Scott Brick in one of my favorite readers. His delivery is clear and keeps you interested.
The novel covers themes that Dick often explored in his writing - the nature of reality and how well we can trust our own interpretations of it, as well as the effect of drugs on our perceptions.
In this story of Jason Tavener, a celebrity who wakes up in a fleabag motel to find himself an overnight unknown, there are a lot of possible explanations for what happened, and the listener is kept guessing while Dick takes us through all the various characters who might help Jason figure out how to get back to his real life. I wouldn't like to give away too much of the ending, but I'll just say there was a similar denouement in the short story "The Electric Ant," which I personally liked better.
I think part of the problem for me was that Scott Brick simply wasn't the right narrator for this story. I have enjoyed his narrations in the past, and I bought this story mostly because I am a big fan of Philip K. Dick's, but partly due to the fact that Scott Brick was reading it. Unfortunately, his style just doesn't seem suited to Dick's dark humor. And there is definitely humor in Dick's stories, even though he is usually writing about such topics as drug abuse, police brutality and alienation from society.
For listeners who want to give a Philip K Dick story a try, I would recommend Paul Giamatti narration of A Scanner Darkly instead. It's grim and tragic, but Giamatti will also make you laugh.
This is my favorite Phillip K Dick book, it is well written and well read. Love those electric Sheep.
I don't know many friends I would recommend this too, although I got my book club to read Do Androids Dream of Electric Sheep and I was surprised to find they liked it fairly well.
I have several Dick books on my wish list.
I'm a Scott Brick fan, having heard several Nelson DeMille books read by him. He makes dialogue in this book come to life in a realistic way-- which plays against the dream-like feel of the story.
I was a little surprised by some-- shall I say-- debased aspects of the story. I don't recall that element so much in other books by this author.
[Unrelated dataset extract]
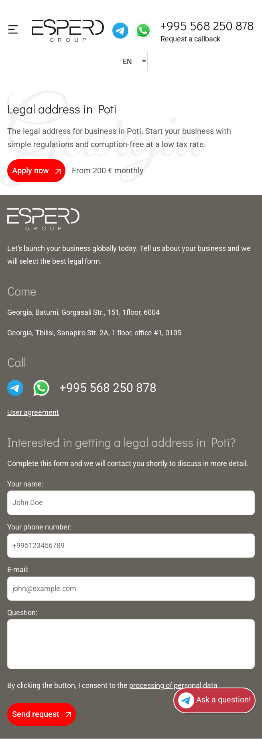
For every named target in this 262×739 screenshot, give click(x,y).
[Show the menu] (13, 29)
It's a rambling tale, but that's its strength.
This Dick novel started sooo brilliantly but like several Dick books fell apart toward the end in my opinion. I was disappointed to say the least.
I can't believe Scott Brick is the narrator as he is usually very good. This time however, he is so over the top and overly dramatic that I simply can't take it anymore. I think this is the first time I'm going to leave a audio book halfway.
The story also doesn't seem to be going anywhere and quite frankly, I don't care what happens to the main character. What's his name again?